9. The method as claimed in claim 7, wherein the first envelope frequency and the second envelope frequency are within a range of 0.001-500 Hz, respectively.

10. The method as claimed in claim 7, wherein the first carrier frequency, the second carrier frequency, the third carrier frequency and the fourth carrier frequency are within a range of 500 Hz-5 GHZ respectively.

11. The method as claimed in claim 7, wherein additional electrode pairs other than the first to fourth electrode pair, generate envelope signals for each of the additional pairs of electrodes, wherein the generated envelope signals have a common envelope frequency equal to the first envelope frequency and the second envelope frequency, the generated envelope signals are at least partially superimposed to the superimposed part of the first and second envelope signal, the common superimposed part of all the envelope signals defines the targeting signal used to stimulate the peripheral nerve.
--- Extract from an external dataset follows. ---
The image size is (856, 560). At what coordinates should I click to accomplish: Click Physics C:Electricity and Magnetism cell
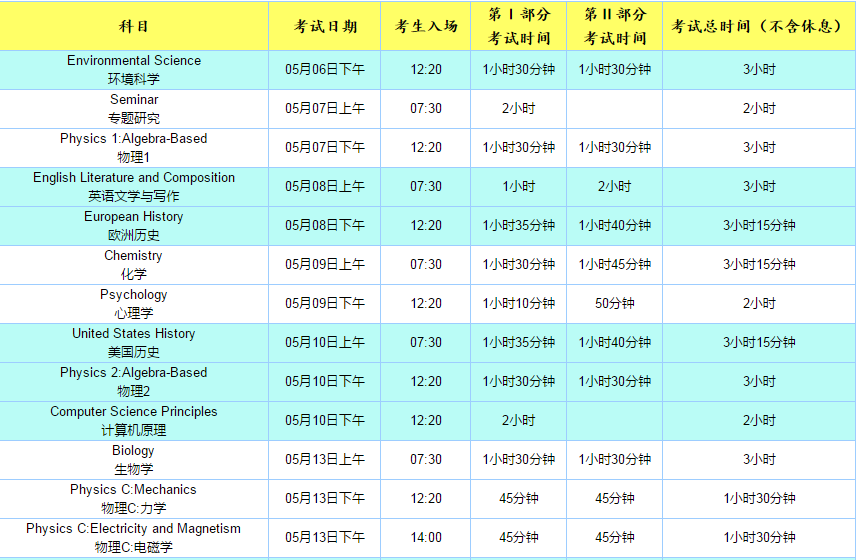click(134, 537)
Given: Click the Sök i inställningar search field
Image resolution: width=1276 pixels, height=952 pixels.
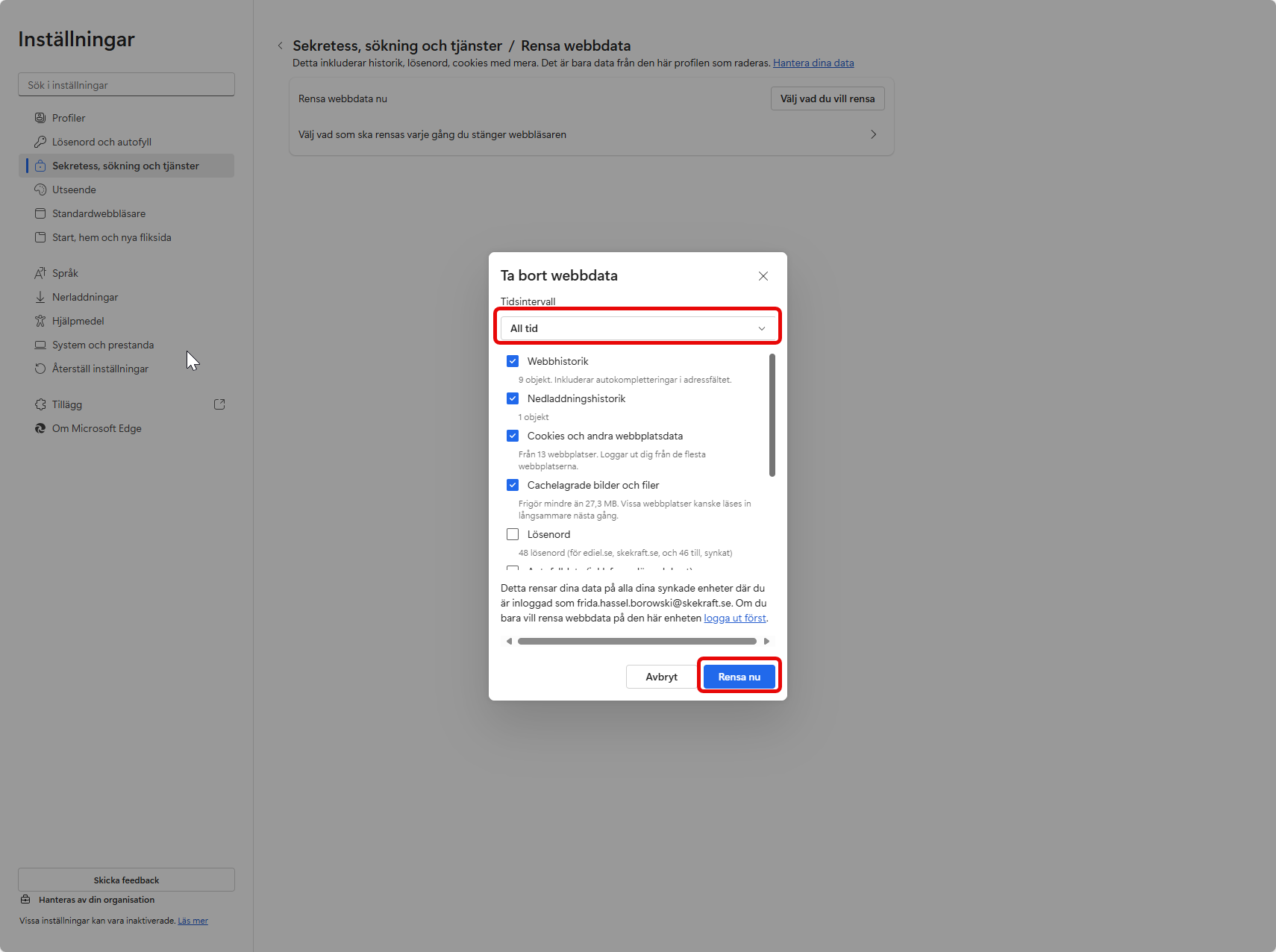Looking at the screenshot, I should pos(126,85).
12. The method as claimed in claim 8, wherein the at least four pairs of electrodes are positioned on the periphery of an imaginary hollow cylinder, with each pair of electrodes positioned in one imaginary column on the periphery of the imaginary hollow cylinder.

13. The method as claimed in claim 8, wherein the mean frequency used to create another envelope is greater than 1 kHz.
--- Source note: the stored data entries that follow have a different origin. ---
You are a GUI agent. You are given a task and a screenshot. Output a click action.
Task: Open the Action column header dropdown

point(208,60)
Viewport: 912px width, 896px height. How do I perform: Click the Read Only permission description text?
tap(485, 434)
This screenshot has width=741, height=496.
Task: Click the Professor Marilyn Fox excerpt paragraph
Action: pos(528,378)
14. The method as claimed in claim 7, wherein the peripheral nerve can be such as vagus nerve, phrenic nerve, peroneal nerve, sacral nerve, or another peripheral nerve.

15. The method of as claimed in claim 7, resulting in a diagnosis and/or a treatment of obesity, depression, or an inflammatory condition.
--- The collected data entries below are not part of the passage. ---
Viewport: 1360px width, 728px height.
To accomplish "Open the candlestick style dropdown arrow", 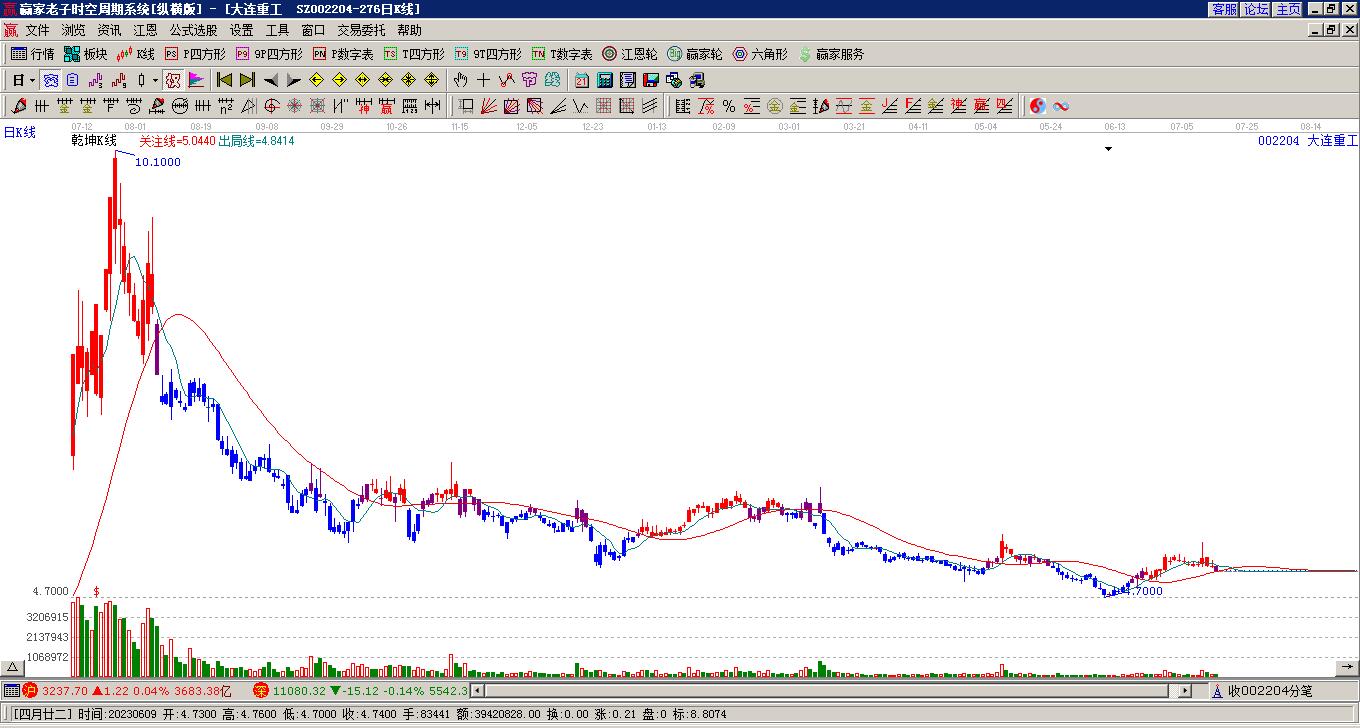I will pyautogui.click(x=155, y=80).
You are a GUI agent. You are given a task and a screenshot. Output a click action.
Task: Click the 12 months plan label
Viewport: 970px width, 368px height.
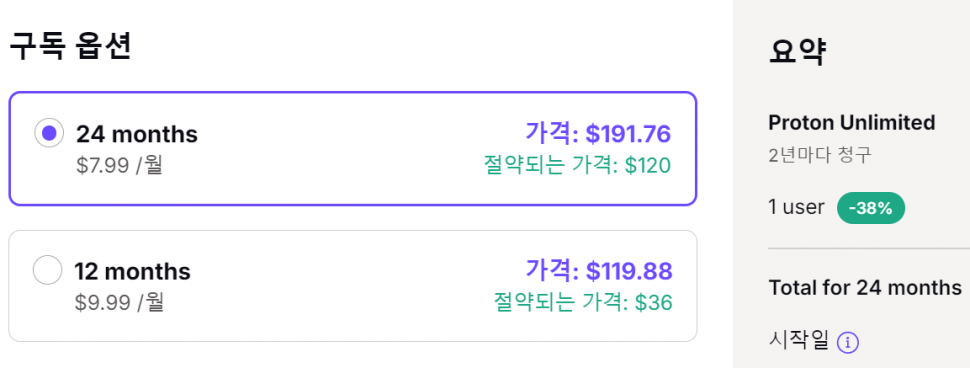coord(132,272)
16. The method of as claimed in claim 15, resulting in a diagnosis and/or a treatment of an inflammatory disease.

17. A method of treating an inflammatory disease by stimulating a peripheral nerve with a targeting signal comprising: applying an electronic device to a peripheral nerve, said device comprising at least four pairs of electrodes, at least a first, a second, a third and a fourth pair of electrodes and at least four signal generators, at least a first, a second, a third and a fourth signal generator, wherein each pair of electrodes is connected with one of the at least four signal generators;generating, by means of each of the at least four periodic signal generators, a total of at least four periodic carrier signals,outputting, by means of each pair of the at least four pairs of electrodes, the at least four periodic carrier signals, at least a first, a second, a third and a fourth periodic carrier signal; wherein,(i) the first periodic carrier signal output by the first pair of electrodes has a first carrier frequency, the second periodic carrier signal output by the second pair of electrodes has a second carrier frequency, the third periodic carrier signal output by the third pair of electrodes has a third carrier frequency, the fourth periodic carrier signal output by the fourth pair of electrodes has a fourth carrier frequency,(ii) the first periodic carrier signal and the second periodic carrier signal causing temporal interference, and generating a first envelope signal with a first envelope frequency, wherein said first envelope frequency is equal to the frequency difference between the first carrier frequency and the second carrier frequency,(iii) the third carrier signal and the fourth carrier signal causing temporal interference, and generating a second envelope signal with a second envelope frequency, wherein said second envelope frequency is equal to the frequency difference between the third carrier frequency and the fourth carrier frequency, and equal to the first envelope frequency, and(iv) the first envelope signal and the second envelope signal are at least partially superimposed, and the superimposed part of the envelope signals defines the targeting signal used to stimulate the peripheral nerve.